*READING TEXT*
-- START --
Re: Converting LinkedHashMap to a Tuple

Posted by 임정택 <ka...@gmail.com>.
Yes, looks more fine when you remove debug log or introduce local variable
to refer splitLea(event). :)
And if splitLea() can throw any Throwable, you may want to handle it with
try-catch and in finally call collector's ack or fail.

Happy to help.

Jungtaek Lim (HeartSaVioR)

2015-05-12 16:58 GMT+09:00 Bas van de Lustgraaf <ba...@gmail.com>:

> Hi,
>
> Thanks for your reply. I've checked the page you suggested. Based on that
> I've changed the execute function. Below the new version, can you confirm
> if I've implemented the emit and ack function the right way?
>
>     public void execute(Tuple tuple) {
>         String event = tuple.getString(0);
>
>         System.out.println("##### event #####");
>         System.out.println(event);
>         System.out.println("#####       #####");
>
>         System.out.println("##### parse #####");
>         *System.out.println(new Values(splitLea(event)));*
>         System.out.println("#####       #####");
>
>         // Emit tuple to next bolt
>         _collector.emit(tuple, new Values(splitLea(event)));
>
>         // Ack tuple to confirm processing
>         _collector.ack(tuple);
>     }
>
> The out come of the println displayed in bold is: [{action=monitor,
> loc=49, time=2015-04-29 00:02:19, orig=10.26.107.214, i/f_dir=inbound,
> i/f_name=eth2}]
>
> So you were right about the serializable LinkedHashMap!
-- END --
*DATASET SECTION*
-- START --
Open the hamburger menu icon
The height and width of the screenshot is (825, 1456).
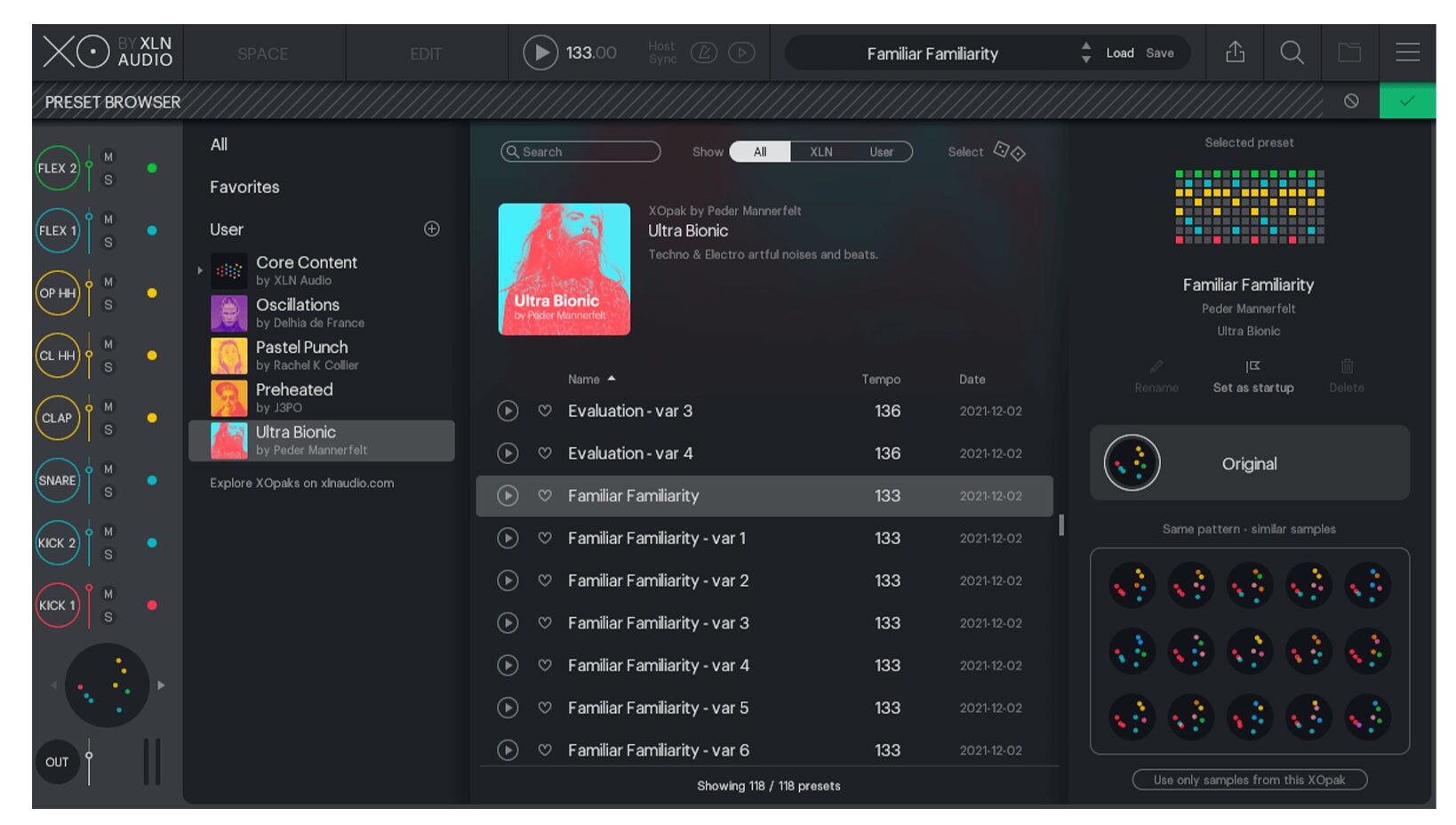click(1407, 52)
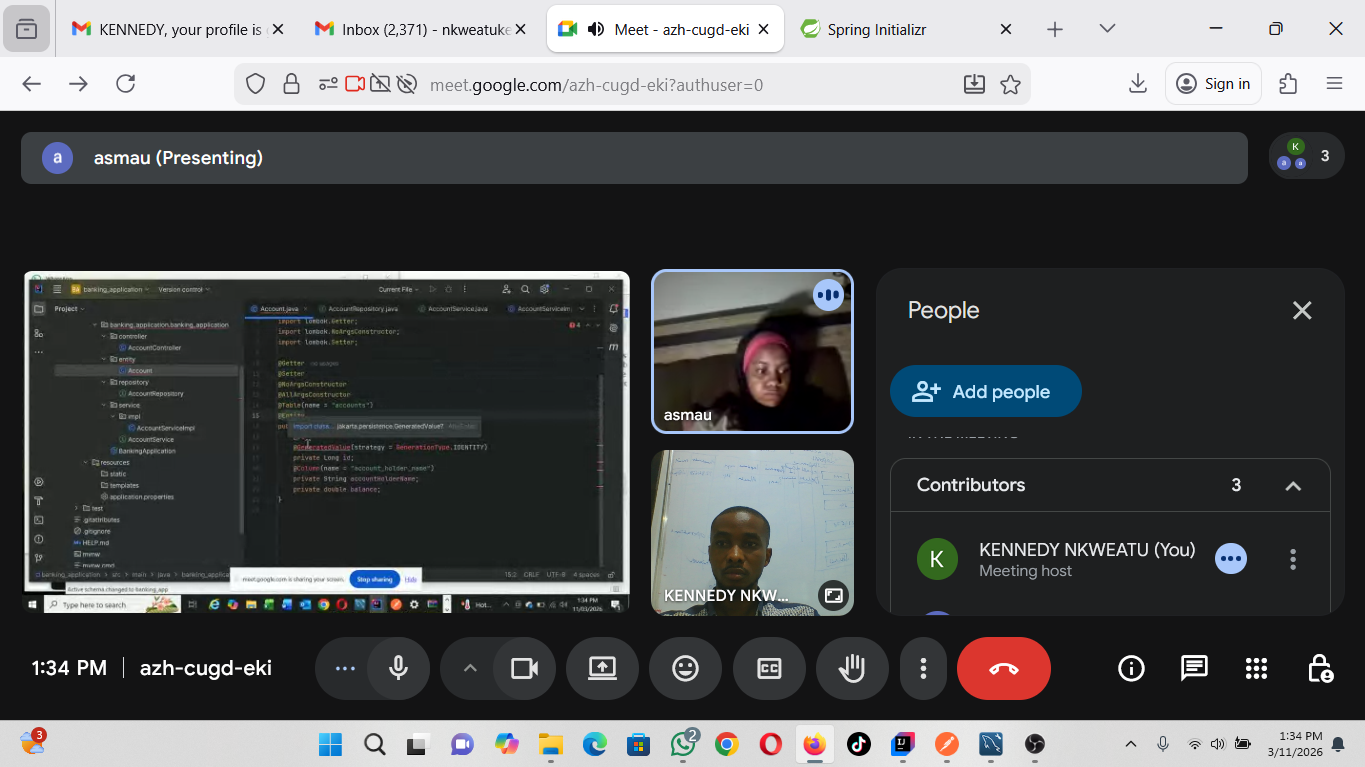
-- END --
*SET TASKS*
**A.** Using the LinkedHashMap thread, tell whether each statement agrees with it: (i) the reply suggests removing the debug log or adding a local variable for splitLea(event); (ii) the reply advises calling the collector's ack or fail in a finally block; (iii) the printed result lists the interface name as eth1. Answer yes or no for each, and quote the deciding words of the thread.
**B.** Print the stretch of the LinkedHashMap thread from "Yes, looks more" through "ack or fail.".
The data has nothing to do with the LinkedHashMap thread.

*RESULTS FOR EACH TASK*
**A.**
(i) Yes: "remove debug log or introduce local variable to refer splitLea(event)"
(ii) Yes: "in finally call collector's ack or fail"
(iii) No: "i/f_name=eth2"

**B.**
Yes, looks more fine when you remove debug log or introduce local variable
to refer splitLea(event). :)
And if splitLea() can throw any Throwable, you may want to handle it with
try-catch and in finally call collector's ack or fail.